The World Soundtrack Awards, launched in 2001 by the Film Fest Gent, is aimed at organizing and overseeing the educational, cultural and professional aspects of the art of film music, including the preservation of the history of the soundtrack and its worldwide promotion. The event takes place yearly in Ghent, Belgium with the ceremony usually at the Capitole Concert Hall. Usually, the Brussels Philharmonic conducted by Dirk Brossé performs the awarded music at the ceremony.

Main Awards
The three main categories are:
Film Composer of the Year
Television Composer of the Year
Best Original Song Written Directly for a Film

Other awards
Discovery of the Year
Public Choice Award (2001–2002, 2004–)
Lifetime Achievement Award
Sabam Award for the Most Original Composition by a Young International Composer
Major Contribution to the Art of Film Music and Sound (handed out occasionally)
Most Creative Use of Existing Material on a Soundtrack (2001)
Best Original Score of the Year Not Released on an Album (2001)
Best Original Film Score of the Year
Best Original Score for a Belgian Production

Background
Brussels Philharmonic conducted by maestro Dirk Brossé performs fragments from several scores during the awards ceremony at the Kuipke in Ghent.

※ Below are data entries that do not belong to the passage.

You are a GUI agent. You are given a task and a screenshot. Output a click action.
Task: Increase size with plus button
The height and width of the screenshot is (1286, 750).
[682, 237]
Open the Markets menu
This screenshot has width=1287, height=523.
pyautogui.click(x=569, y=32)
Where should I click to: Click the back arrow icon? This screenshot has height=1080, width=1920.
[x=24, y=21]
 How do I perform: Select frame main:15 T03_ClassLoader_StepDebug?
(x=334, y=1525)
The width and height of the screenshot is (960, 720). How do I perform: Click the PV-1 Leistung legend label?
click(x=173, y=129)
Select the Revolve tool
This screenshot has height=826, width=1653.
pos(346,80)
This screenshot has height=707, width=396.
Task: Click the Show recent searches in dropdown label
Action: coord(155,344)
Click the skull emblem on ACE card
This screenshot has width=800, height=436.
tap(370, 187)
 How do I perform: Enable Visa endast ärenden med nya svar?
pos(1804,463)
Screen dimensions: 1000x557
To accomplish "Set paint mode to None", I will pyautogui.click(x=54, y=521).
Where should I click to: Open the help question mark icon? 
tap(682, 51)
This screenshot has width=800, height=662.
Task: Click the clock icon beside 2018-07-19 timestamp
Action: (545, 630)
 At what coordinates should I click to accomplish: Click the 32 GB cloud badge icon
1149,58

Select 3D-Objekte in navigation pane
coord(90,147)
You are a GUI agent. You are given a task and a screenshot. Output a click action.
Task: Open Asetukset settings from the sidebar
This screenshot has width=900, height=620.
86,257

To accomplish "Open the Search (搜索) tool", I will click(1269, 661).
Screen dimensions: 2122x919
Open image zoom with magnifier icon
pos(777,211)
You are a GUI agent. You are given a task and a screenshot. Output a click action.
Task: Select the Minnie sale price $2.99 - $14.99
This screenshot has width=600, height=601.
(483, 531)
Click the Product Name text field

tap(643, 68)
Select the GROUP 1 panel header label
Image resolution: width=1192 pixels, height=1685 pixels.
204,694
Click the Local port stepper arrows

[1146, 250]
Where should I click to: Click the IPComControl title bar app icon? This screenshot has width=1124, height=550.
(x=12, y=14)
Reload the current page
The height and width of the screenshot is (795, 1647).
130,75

Usually, the winner of the WSAward of Composer of the Year is invited to the ceremony's next edition to perform a concert with his music.

Seminars for and with film music professionals, colloquia and concerts are also being organized next to the gala evening. There are also CD releases (with live concerts by Hans Zimmer, George Fenton and Georges Delerue) and the book Moving Music (by Lannoo - Tielt) that was published in 2005, in response to 20 years of film music at the film festival. In 2007, the CD series For the Record was launched, to shed light on the works of composers who had already performed at the festival. Hitherto, this series is made up of CDs by Craig Armstrong (2007), Mychael Danna (2008), Angelo Badalamenti (2009), Shigeru Umebayashi (2010), Gabriel Yared (2011) and Cliff Martinez (2014).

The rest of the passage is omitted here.